Stanley Milgram’s investigations into obedience to authority, referenced at the beginning of this film, don’t paint us in the most flattering light. Performed in the wake of trials of Nazi war criminals, they revealed some uncomfortable truths about the malleability of people in the right situation. Yet Craig Zobel of Compliance makes no further direct reference to Milgram; the story he tells is based on real events so odd he needs scientific evidence to back up the claim that “Nothing has been exaggerated”.

It is Friday evening at ChickWich, and general manager Sandra is preparing her unenthusiastic workforce for a busy evening. Slightly understaffed, and with supplies of various ingredients running low, her patience is fraying when the store receives a phonecall from a man claiming to be a police officer. He says he has a ChickWich customer with him who has accused one of the staff, a pretty 19-year old called Becky, of stealing from her purse while it was resting on the counter. He asks Sandra to detain Becky until the police can come and pick her up. Distracted, rushed off her feet and dismayed at the idea of having to do without a further member of staff, Sandra is cajoled, flattered, and gently threatened into complying with each of the voice’s instructions, even as they get increasingly odd.

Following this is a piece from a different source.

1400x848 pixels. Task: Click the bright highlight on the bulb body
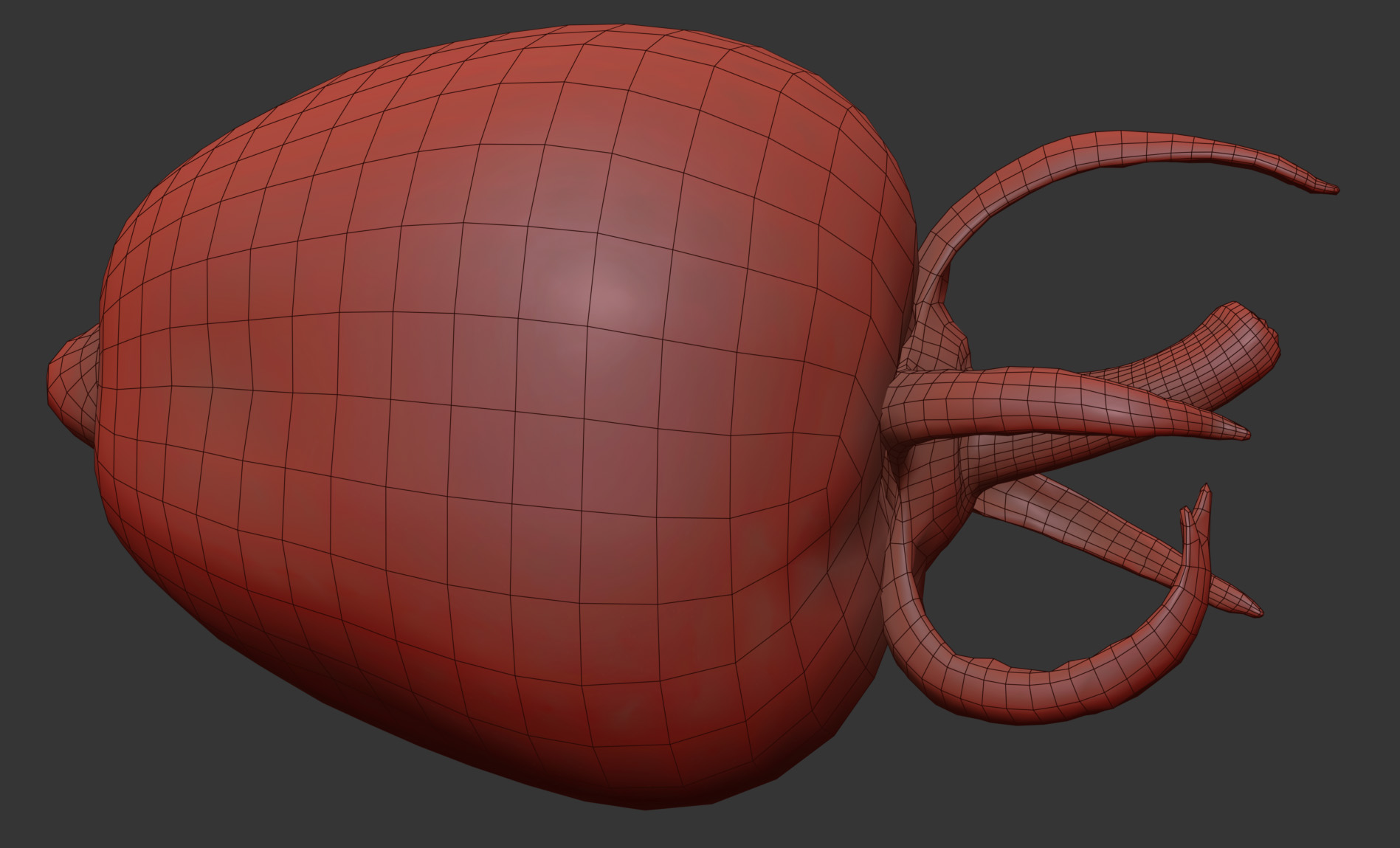(601, 295)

Compliance runs on understated, detailed performances, and a script that sounds completely natural despite a lot of effort clearly having gone into accurately representing the ways such a manipulation would work. To be completely honest, I’m not sure how believable I would have found it had I not been assured it was based on real events before the film had even started. But throughout, even as you are despairing of some people’s idiocy, and wishing you could intervene and ask a few simple questions to reveal the deceit, the actions of the victims never go as far as striking a false note. Though of course mainly due to the skill of the actors (especially Ann Dowd as Sandra), it also has a lot to do with the sheer amount of detail Zobel has managed to fit into the script. Had he simply inserted as much psychological research as possible the film would have come across as dry and over-scientific, but he has taken the trouble to draw rounded characters, whose quirks and personal resentments believably inform their actions, and occasionally point you in the wrong direction as to how you think they might react to the anonymous authority. It results in a captivating yet uncomfortable psychological drama; you might watch with a growing sense of disbelief, but it will be disbelief not in the film itself, but in what people are capable - or sometimes incapable - of.